Desinterés de unos por los otros
El ser humano está para armonizar, no para contraponerse a su propio linaje, y todo ha de tener esa confluencia de cohesión social entre culturas, etnias y religiones diversas. A lo largo de nuestra historia humana hubo pueblos dominadores y pueblos dominados, lo que ha dificultado enormemente la relación. Todavía, en nuestros días, cohabitan posiciones privilegiadas por la situación económica y social, lo que obstaculiza asimismo la concordia, por más que diseñemos ciudades para convivir. Las oportunidades de realización humana no llegan para todos, tampoco el acceso a servicios básicos, lo que acrecienta las diferencias entre ciudadanos, con lo que esto conlleva de conflictos ante tantas desigualdades de acceso a la tierra, al agua y a los alimentos.
Hace falta establecer un orden de convivencia y de colaboración internacional conforme al derecho natural o, si quieren, al espíritu moralista, en la medida en que esta estética moral nos hace más humanos.
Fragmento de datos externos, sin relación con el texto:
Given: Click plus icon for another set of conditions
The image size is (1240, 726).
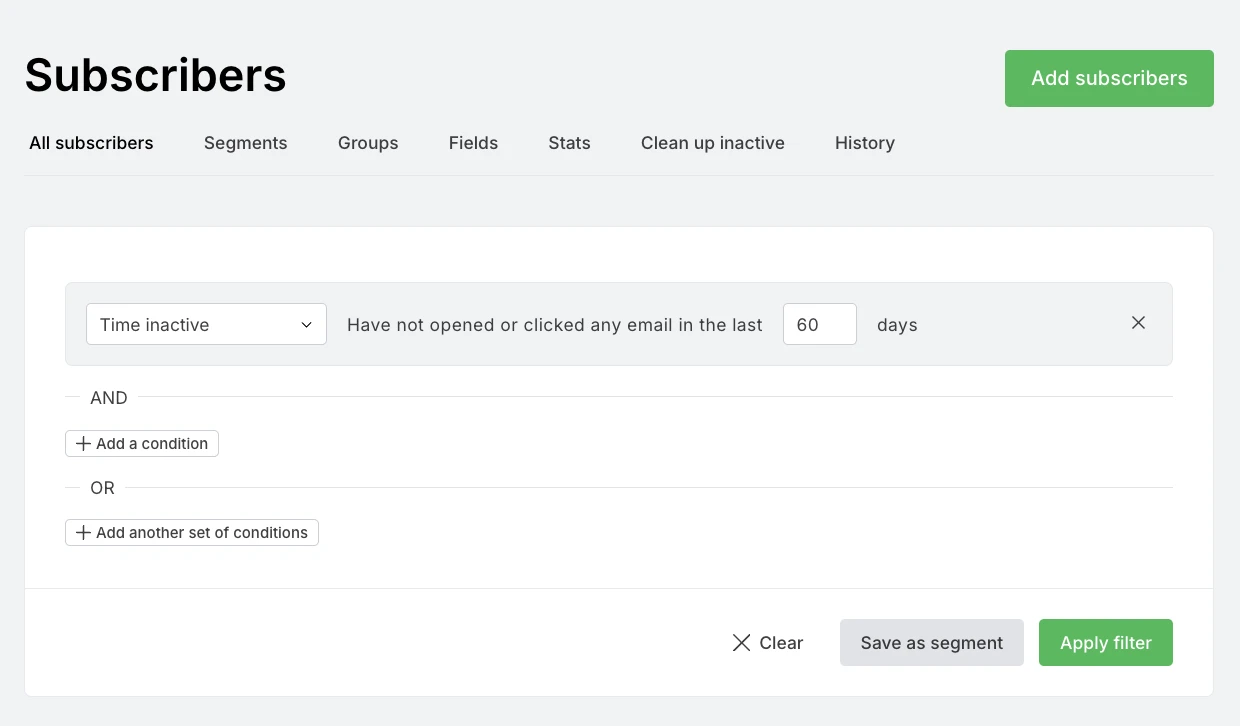Looking at the screenshot, I should tap(83, 533).
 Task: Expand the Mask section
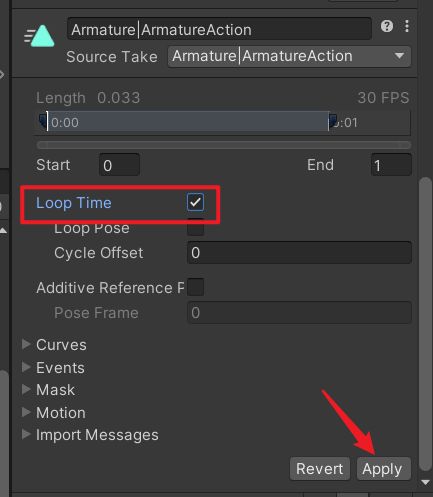click(26, 389)
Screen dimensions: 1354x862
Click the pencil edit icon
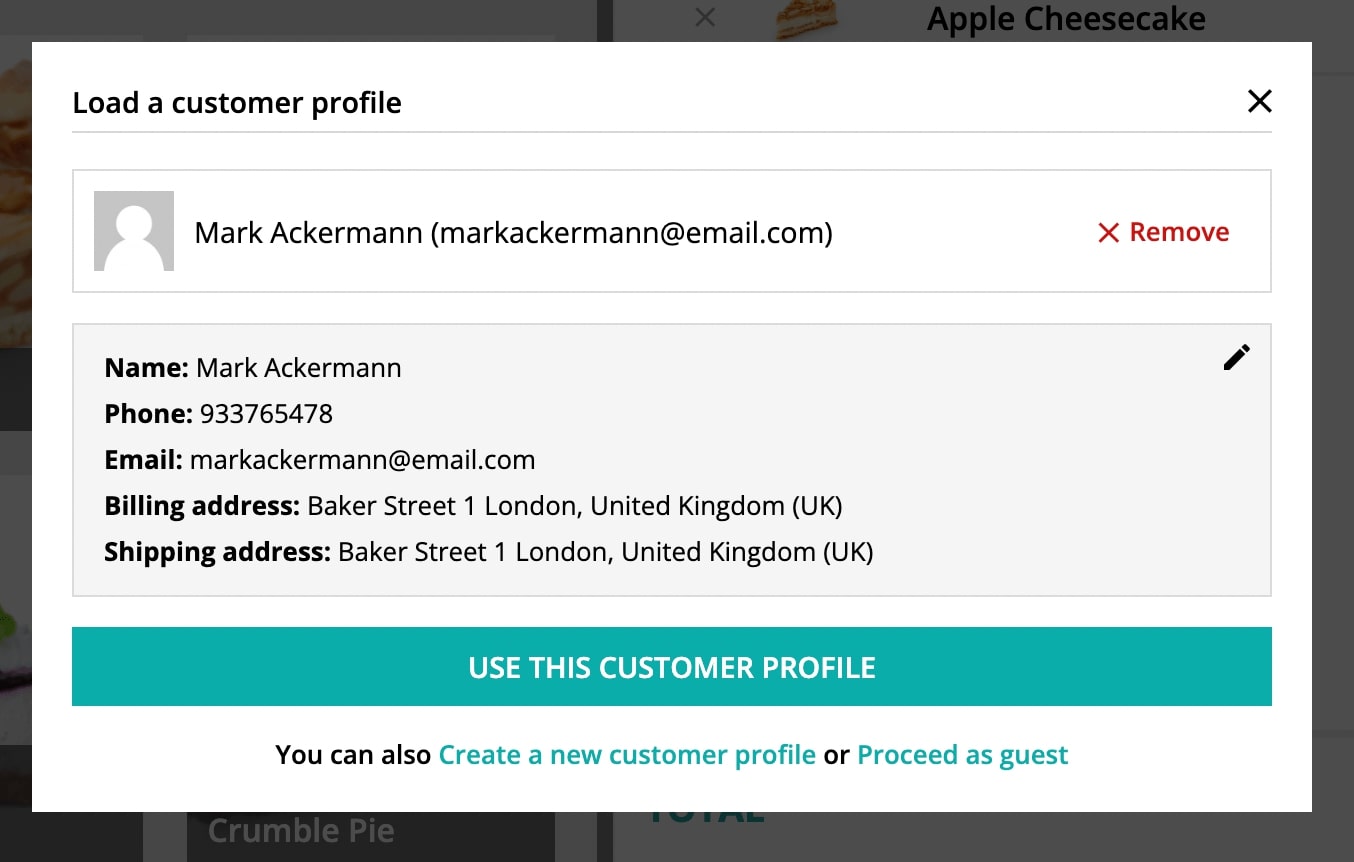(1237, 358)
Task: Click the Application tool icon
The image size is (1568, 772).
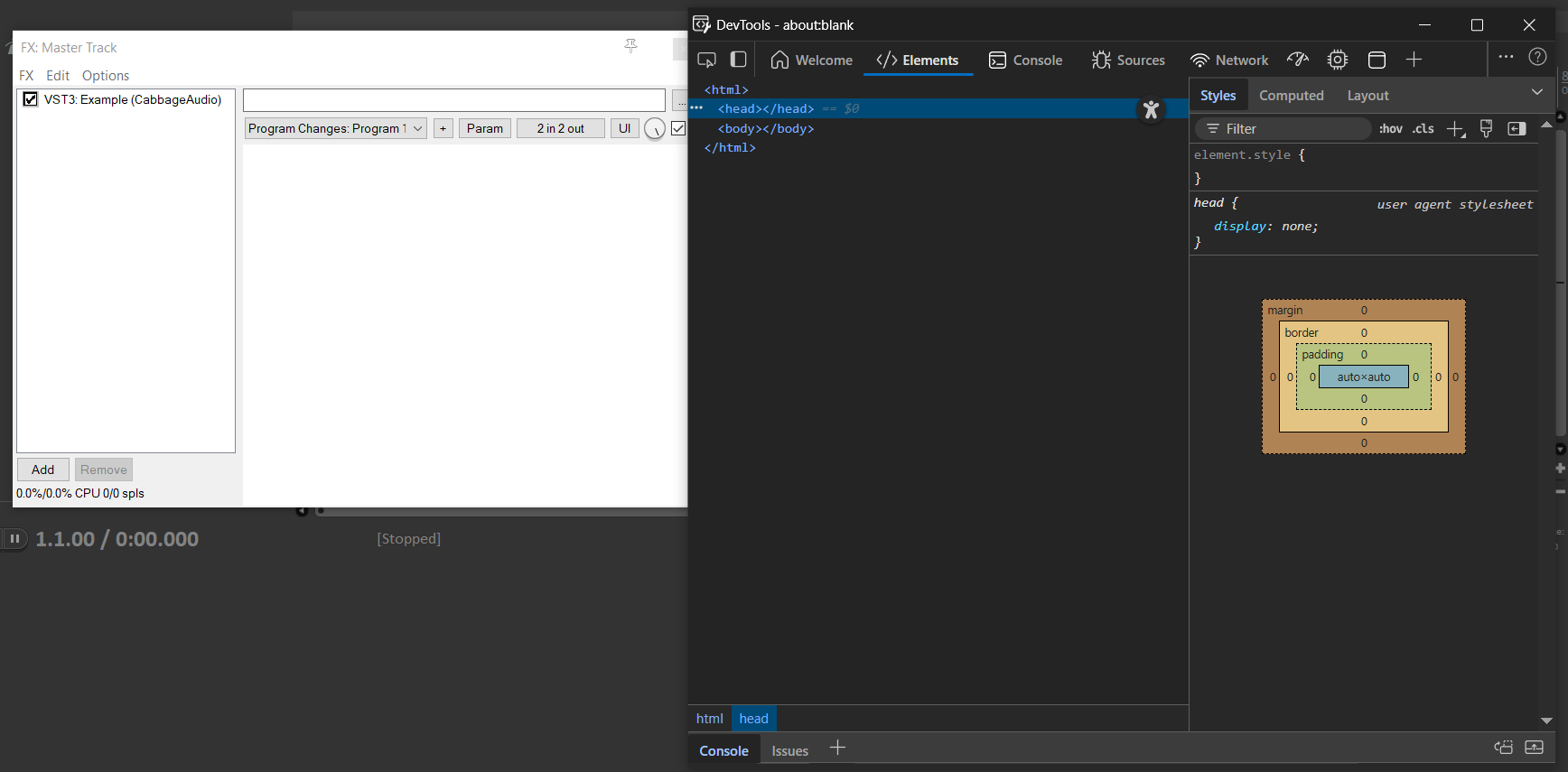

Ya lo decía, en su tiempo, Albert Camus: "Un hombre sin ética es una bestia salvaje soltada a este mundo", y no le faltaba razón en su célebre locución, puesto que de la vida individual y social hay que ascender a sociedades más fraternas con la estirpe. Las salvajadas con las que a diario coexistimos nos deshumanizan totalmente.
Por desdicha, el futuro no es muy halagüeño que digamos. Una sociedad que azota a los niños y a los mayores con un aluvión de brutalidades difícilmente va a poder llegar a buen puerto. Seguramente si fuésemos más autocríticos y menos adoctrinados, descubriríamos lo trascendental que es la vida en comunidad. Vayamos a la realidad más objetiva. Según cifras de Unicef, más de 1.7 millones de niños no pueden acudir a la escuela y 1.3 millones adicionales corren el riesgo de abandonarla. Entre las causas del ausentismo escolar, la citada organización apuntó la escalada de violencia, los desplazamientos de población y el incremento de la pobreza. En este sentido, el portavoz del principal organismo humanitario y de desarrollo dedicado a la promoción y defensa de los derechos de todos los niños del mundo, Christophe Boulierac, detalló las difíciles condiciones en que se encuentran algunos centros escolares: "Una de cada tres escuelas en Siria no puede abrir porque está dañada, destruida, da refugio a desplazados o se usa con fines militares. Desde el inicio del conflicto, en 2011, se han perpetrado más de 4,000 ataques a centros escolares y 151 mil profesores abandonaron el sistema educativo".
Por consiguiente, si vital es educar para adquirir conciencia del mucho valor que tiene una vida humana, no menos importante es educar para la coexistencia de culturas, para levantar la voz contra la discriminación o para concienciarnos del cambio climático.